David has served as lead counsel in numerous class actions enforcing a wide variety of civil rights of people with disabilities. David’s advocacy work has been recognized in international media and several local and national awards. David presents on disability legal issues, legal ethics, and advocacy skills both in Washington and nationally. Additionally, David has taught Disability Law as an Adjunct Professor of Law at Seattle University and serves as a member of the National Disability Rights Network’s Board of Directors. David graduated Cum Laude from both Eastern Washington University where he received his B.A. and Gonzaga University School of Law where he served as the Editor-in-Chief of Gonzaga Law Review.

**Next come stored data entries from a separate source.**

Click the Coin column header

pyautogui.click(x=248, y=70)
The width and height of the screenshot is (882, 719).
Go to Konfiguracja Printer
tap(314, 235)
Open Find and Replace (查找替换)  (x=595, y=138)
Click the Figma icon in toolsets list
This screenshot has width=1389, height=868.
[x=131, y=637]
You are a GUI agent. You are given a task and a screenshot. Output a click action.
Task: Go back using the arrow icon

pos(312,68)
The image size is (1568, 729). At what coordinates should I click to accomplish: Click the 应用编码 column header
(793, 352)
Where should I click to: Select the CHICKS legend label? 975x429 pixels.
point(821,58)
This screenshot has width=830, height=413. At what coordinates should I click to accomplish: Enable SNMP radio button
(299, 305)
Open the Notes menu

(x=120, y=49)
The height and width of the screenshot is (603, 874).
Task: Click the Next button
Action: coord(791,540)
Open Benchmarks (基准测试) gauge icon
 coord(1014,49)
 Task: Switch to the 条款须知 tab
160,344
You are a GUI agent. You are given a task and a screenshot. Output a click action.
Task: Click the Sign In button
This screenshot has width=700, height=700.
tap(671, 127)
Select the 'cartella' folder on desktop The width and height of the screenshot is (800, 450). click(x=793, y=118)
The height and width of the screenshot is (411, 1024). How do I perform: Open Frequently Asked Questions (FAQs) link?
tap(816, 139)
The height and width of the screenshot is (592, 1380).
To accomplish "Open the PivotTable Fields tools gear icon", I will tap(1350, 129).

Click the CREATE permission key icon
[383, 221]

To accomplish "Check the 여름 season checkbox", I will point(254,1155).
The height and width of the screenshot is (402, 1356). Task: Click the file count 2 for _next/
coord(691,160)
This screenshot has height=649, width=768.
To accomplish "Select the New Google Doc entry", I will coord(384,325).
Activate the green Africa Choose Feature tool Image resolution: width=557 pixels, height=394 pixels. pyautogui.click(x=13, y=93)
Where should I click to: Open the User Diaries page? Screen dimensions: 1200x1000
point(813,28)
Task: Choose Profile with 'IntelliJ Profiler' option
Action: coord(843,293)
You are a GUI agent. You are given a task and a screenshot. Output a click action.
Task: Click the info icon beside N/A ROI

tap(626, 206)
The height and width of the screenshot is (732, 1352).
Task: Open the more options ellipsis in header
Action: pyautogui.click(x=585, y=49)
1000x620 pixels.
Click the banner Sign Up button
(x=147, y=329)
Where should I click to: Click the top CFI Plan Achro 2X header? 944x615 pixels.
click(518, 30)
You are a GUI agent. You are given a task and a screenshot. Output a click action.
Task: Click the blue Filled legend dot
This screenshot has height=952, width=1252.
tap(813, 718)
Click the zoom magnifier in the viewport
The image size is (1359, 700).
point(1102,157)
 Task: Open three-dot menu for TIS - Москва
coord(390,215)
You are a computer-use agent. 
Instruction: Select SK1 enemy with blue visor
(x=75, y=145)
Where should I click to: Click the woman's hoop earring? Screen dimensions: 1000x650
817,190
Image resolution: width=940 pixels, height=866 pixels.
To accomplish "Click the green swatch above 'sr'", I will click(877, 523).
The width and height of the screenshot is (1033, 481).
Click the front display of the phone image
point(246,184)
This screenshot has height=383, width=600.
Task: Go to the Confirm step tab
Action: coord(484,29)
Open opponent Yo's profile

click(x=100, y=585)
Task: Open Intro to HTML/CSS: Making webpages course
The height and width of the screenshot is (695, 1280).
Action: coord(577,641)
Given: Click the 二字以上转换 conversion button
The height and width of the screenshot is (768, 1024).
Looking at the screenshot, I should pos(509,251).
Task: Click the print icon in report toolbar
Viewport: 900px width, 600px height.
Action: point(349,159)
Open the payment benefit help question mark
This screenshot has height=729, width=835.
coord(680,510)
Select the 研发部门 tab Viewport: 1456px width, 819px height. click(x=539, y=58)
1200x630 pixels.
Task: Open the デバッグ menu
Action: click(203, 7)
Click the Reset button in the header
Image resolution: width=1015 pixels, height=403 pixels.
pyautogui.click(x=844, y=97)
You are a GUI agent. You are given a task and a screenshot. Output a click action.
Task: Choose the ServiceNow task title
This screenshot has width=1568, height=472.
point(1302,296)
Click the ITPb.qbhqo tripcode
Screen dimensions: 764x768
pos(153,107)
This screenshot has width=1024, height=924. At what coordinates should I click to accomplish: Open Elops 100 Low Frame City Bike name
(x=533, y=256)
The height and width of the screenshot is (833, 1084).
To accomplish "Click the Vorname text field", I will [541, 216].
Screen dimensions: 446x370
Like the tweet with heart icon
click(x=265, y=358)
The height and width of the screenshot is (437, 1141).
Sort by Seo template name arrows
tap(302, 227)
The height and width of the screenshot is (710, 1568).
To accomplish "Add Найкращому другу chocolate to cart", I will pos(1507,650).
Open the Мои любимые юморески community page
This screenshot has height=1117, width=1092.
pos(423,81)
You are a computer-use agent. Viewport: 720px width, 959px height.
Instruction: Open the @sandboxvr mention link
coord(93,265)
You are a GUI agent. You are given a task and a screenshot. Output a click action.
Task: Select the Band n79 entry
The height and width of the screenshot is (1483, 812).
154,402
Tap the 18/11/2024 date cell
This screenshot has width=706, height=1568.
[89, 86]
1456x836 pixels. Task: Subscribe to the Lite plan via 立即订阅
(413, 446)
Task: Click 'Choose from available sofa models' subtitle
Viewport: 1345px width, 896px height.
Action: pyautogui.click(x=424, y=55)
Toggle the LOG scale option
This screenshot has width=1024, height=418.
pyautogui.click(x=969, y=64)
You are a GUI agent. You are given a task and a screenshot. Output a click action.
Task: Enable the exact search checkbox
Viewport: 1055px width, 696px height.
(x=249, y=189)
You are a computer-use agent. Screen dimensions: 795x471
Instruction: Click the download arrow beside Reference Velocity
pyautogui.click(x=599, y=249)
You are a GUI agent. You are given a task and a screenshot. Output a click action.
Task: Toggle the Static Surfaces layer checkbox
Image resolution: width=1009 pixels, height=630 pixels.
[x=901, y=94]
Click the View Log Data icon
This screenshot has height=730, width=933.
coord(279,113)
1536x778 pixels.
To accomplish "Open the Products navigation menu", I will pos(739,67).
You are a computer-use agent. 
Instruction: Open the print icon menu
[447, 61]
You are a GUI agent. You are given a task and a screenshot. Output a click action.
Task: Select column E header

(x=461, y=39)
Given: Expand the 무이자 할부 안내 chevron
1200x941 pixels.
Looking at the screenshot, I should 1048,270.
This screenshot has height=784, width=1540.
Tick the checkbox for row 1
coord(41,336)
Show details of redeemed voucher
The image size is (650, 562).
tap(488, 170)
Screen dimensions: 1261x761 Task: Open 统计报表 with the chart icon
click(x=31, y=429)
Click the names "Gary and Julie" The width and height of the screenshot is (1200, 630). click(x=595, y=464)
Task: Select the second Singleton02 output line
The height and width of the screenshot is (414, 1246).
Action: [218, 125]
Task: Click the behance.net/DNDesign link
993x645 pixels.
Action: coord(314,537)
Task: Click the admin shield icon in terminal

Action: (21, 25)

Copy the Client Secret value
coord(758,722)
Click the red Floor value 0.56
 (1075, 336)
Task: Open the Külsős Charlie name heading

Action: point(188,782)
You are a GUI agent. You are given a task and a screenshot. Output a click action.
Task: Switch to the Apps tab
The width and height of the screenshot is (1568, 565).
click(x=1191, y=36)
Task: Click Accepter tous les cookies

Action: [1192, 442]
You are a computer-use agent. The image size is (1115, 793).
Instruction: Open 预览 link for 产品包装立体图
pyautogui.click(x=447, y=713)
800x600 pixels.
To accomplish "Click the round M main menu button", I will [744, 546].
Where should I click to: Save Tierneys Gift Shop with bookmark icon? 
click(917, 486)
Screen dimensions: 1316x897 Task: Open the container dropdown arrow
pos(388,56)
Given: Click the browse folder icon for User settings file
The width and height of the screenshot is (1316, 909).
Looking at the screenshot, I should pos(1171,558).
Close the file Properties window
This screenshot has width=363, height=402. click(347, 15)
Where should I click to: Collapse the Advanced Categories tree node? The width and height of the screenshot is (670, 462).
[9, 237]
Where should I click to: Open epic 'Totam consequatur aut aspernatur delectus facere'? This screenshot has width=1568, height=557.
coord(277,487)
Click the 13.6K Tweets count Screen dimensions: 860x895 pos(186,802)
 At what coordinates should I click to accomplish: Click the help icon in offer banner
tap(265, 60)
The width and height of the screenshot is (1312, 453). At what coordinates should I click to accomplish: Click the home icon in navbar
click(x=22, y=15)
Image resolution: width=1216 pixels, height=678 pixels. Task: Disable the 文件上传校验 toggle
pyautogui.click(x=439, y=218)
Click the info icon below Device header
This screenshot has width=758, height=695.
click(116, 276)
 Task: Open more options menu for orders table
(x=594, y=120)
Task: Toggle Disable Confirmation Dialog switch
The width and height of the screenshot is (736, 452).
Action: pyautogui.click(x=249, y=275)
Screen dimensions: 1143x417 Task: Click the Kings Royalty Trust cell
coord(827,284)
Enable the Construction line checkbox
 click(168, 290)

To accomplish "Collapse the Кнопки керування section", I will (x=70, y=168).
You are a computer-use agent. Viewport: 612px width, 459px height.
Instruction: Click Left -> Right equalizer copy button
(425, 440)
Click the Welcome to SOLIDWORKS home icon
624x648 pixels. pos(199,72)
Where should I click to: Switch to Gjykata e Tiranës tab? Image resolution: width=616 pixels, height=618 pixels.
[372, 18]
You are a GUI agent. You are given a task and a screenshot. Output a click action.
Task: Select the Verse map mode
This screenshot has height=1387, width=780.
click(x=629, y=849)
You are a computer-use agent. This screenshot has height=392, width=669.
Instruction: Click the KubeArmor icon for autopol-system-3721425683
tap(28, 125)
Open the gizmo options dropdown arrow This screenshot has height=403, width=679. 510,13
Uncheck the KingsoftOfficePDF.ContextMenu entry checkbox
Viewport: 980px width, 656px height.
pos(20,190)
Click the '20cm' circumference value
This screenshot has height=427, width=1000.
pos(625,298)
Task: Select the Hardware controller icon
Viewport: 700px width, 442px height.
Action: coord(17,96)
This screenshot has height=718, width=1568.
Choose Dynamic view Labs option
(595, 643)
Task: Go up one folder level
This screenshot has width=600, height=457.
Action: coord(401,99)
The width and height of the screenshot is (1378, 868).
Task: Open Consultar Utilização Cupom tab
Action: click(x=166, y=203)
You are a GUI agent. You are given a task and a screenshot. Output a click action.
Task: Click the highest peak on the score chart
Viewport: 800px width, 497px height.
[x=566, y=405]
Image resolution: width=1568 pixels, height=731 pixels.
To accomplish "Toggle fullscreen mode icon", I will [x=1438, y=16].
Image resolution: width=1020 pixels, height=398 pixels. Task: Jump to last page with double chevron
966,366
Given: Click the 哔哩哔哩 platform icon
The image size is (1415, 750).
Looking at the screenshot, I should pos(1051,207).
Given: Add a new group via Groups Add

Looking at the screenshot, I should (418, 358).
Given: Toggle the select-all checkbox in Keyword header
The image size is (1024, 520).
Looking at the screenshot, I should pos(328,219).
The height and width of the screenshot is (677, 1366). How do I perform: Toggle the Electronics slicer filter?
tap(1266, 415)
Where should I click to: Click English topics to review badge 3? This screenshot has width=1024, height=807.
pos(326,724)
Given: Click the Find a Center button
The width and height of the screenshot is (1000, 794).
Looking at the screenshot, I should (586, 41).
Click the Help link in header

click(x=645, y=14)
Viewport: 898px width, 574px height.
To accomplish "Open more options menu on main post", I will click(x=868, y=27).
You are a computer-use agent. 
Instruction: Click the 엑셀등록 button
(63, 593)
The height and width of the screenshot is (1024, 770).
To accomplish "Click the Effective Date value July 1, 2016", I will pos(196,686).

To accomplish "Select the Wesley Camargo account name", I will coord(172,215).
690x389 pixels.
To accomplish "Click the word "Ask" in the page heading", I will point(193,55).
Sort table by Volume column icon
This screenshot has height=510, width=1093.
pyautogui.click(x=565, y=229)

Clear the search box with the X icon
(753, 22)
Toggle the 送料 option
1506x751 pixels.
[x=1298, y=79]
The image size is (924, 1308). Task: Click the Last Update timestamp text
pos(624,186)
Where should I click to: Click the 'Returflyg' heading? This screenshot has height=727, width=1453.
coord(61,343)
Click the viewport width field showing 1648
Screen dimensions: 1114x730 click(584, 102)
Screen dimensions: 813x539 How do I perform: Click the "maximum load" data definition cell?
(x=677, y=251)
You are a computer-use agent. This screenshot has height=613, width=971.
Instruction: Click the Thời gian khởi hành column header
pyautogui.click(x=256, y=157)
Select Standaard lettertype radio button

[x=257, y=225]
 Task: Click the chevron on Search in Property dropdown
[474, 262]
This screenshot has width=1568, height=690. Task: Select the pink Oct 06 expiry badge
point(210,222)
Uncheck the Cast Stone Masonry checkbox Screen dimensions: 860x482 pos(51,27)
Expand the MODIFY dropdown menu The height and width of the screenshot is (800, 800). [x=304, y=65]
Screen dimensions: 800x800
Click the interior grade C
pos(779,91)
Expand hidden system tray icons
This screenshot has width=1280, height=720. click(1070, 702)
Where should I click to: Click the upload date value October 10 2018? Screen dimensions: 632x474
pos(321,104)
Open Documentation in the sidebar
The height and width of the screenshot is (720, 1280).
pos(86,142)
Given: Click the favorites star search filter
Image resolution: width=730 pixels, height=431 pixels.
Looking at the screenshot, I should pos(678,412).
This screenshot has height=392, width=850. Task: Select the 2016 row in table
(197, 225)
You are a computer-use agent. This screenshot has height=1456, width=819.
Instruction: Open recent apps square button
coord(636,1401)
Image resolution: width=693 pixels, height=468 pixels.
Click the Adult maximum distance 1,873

Senior Fellow, Disability Policy, Center for American Progress
Rebecca Cokley just joined the Center for American Progress as the Senior Fellow for Disability Policy after wrapping up 4 years as the Executive Director of the National Council on Disability, an independent agency charged with advising Congress and the White House on issues of national disability public policy. She joined NCD in 2013 after serving 4 years in the Obama Administration including time at the Departments of Education, Health & Human Services, and a successful stint at the White House where she oversaw diversity and inclusion efforts. Rebecca got her feet wet in advocacy while working at the Institute for Educational Leadership for five years (04-09), building a number of tools and resources designed to empower and educate youth with disabilities and their adult allies. She has spent the last 15 years helping make stronger and deeper connections across civil rights communities and continues to see cross-movement solidarity as the only means of surviving these next years. Rebecca serves on the board of directors for Common Cause and the ACLU of the National Capital Region. In 2017 she and her family were featured as part of CNN’s #ToBeMe series. In 2015 she was inducted into the inaugural class of the Susan M. Daniels Disability Mentoring Hall of Fame and was the recipient of the Frank Harkin Memorial Award by the National Council on Independent Living. She is a Rockwood Leading From the Inside Out Fellow (2016-17). In 2008 she served on the leadership of the first ever Presidential Campaign Disability Policy Advisory Board, for then-Senator Barack Obama. She has spoken at Netroots Nation, New York City Comic-Con, and the U.S. Commission for Civil Rights. Rebecca has a B.A in Politics from the University of California Santa Cruz, is the proud spouse of Patrick and mother of Jackson, Kaya, and Kendrick.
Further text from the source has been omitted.